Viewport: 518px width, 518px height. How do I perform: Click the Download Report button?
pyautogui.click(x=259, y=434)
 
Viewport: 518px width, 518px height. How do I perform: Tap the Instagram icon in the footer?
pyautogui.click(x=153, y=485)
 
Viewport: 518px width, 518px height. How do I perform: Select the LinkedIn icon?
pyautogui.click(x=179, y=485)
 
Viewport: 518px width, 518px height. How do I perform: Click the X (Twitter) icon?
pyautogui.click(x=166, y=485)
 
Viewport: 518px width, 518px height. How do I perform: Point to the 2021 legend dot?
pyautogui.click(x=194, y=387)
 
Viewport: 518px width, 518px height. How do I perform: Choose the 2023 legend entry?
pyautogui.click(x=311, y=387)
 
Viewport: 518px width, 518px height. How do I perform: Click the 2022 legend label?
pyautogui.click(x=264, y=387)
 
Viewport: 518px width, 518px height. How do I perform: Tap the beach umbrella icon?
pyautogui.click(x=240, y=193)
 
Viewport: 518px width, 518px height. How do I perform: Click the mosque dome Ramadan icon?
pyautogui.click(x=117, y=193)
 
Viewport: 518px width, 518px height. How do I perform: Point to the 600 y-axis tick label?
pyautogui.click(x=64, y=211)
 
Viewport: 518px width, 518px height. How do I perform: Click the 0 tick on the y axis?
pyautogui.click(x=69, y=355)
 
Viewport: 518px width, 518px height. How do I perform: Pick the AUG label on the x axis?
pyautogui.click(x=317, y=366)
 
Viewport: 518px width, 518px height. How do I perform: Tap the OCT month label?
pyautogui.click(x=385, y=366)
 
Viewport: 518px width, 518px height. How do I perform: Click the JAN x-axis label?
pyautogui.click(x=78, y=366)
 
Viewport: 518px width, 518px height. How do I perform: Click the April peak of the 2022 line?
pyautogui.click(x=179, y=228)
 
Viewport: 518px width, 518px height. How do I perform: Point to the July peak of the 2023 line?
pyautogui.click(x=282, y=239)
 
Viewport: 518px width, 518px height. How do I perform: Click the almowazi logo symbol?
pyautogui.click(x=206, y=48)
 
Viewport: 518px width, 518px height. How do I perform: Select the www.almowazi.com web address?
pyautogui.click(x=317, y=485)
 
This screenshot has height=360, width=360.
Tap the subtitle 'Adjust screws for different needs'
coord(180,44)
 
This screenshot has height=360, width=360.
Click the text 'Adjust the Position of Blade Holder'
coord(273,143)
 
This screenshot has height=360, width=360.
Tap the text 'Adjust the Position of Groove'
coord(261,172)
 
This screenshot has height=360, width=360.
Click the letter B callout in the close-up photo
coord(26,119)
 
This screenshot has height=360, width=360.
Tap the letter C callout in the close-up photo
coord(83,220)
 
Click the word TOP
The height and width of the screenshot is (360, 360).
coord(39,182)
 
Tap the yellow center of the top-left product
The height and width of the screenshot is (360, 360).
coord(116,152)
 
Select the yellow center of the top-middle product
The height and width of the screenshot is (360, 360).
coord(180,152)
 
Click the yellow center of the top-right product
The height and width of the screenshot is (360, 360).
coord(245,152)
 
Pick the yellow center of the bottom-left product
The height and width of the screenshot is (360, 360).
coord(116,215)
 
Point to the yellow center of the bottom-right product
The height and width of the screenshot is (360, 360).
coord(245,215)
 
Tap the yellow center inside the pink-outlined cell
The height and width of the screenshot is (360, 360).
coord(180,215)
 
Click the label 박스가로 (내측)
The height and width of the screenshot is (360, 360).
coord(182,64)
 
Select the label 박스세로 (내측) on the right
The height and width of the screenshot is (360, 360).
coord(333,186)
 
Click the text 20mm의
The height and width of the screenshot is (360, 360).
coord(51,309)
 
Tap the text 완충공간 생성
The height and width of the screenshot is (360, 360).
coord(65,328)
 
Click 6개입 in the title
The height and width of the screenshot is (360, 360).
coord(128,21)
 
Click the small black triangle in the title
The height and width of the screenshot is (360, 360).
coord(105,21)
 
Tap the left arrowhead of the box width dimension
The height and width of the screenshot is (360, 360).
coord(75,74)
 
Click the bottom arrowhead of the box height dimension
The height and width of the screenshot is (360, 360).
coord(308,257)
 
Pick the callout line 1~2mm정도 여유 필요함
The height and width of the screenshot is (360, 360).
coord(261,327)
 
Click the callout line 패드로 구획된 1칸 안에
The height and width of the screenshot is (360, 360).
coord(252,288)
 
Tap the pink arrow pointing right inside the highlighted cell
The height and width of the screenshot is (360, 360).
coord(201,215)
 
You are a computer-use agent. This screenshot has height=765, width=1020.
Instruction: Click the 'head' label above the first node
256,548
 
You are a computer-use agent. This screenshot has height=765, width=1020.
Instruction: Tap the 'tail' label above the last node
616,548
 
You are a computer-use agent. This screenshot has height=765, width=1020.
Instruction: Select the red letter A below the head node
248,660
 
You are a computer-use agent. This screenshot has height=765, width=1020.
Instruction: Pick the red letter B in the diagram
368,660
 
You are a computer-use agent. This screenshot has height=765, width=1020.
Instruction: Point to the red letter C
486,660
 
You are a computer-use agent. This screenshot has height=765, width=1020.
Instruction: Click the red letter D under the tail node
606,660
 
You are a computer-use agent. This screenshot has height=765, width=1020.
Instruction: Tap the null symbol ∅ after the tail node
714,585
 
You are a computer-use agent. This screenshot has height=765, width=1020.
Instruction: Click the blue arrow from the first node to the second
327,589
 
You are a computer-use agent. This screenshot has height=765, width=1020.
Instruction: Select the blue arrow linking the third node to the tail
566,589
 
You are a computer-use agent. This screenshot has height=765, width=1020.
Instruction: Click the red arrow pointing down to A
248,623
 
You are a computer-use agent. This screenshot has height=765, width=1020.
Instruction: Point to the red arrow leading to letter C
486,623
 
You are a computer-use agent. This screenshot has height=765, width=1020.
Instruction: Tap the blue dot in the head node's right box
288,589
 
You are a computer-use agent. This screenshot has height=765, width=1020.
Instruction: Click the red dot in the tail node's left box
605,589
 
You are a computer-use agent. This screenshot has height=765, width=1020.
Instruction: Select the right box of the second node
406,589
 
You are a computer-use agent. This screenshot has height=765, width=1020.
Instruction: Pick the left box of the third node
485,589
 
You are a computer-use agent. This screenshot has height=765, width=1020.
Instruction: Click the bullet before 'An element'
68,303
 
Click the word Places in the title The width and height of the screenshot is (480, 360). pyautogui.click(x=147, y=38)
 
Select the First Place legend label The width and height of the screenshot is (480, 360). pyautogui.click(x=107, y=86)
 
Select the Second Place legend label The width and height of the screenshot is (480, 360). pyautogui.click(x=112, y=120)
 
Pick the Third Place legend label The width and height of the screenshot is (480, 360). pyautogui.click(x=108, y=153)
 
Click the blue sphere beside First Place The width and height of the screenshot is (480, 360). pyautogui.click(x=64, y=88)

::::

## [REQUEST]
Rewrite the listing from the line with "beach umbrella icon?" up to and including the line with "pyautogui.click(x=117, y=193)", replacing "mosque dome" with "crescent moon" and keeping everything else the same. Give only those lines.

## [COMPLETED EXERCISE]
Viewport: 518px width, 518px height. How do I perform: Tap the beach umbrella icon?
pyautogui.click(x=240, y=193)
 
Viewport: 518px width, 518px height. How do I perform: Click the crescent moon Ramadan icon?
pyautogui.click(x=117, y=193)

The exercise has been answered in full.